The big picture: Security teams are often inundated with alerts about new vulnerabilities, attack techniques and cybercriminal gangs, making it difficult for them to keep up with everything coming through their networks.
- Seven in 10 organizations say they struggle to keep up with the number of alerts that flood their systems every day, according to a 2022 report from cybersecurity firm Kaspersky.
- One purpose of Security Copilot is to cull through those alerts and flag which ones an organization needs to prioritize based on its unique needs — leaving defenders with more time to protect networks from attacks.
What they’re saying: “This is really about simplifying the complex for defenders and helping them find things that others might miss,” Chang Kawaguchi, vice president AI security architect at Microsoft, told Axios.
Between the lines: Microsoft sees this new product focused on security investigations as the first of many ways that generative AI can help security professionals in the near future.
- “We think there are opportunities across this entire space, and certainly we envision the Security Copilot will help many different roles and not just this one,” Kawaguchi told Axios.
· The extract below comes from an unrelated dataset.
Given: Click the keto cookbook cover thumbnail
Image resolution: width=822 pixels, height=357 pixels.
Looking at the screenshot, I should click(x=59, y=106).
Zoom out: Employers across the workforce are weighing how to bring generative AI into their workflows without risking a leak of corporate secrets and intellectual property.
- Placing controls on what information it trains its models on and in what ways employees can use the technology is the best way to safeguard from misinformation and data leaks as of now.
Yes, but: Generative AI is still in the early days, and it consistently outputs misinformation, half-formed ideas or answers to technical questions.
- Even Microsoft’s Security Copilot is already making some mistakes: In the demo, the AI-generated outputs cited “Window 9,” which doesn’t exist.
What’s next: Microsoft is testing the new product with a limited number of clients now to get feedback, but it plans to start offering the the product as a separate offering to Microsoft customers in the near future.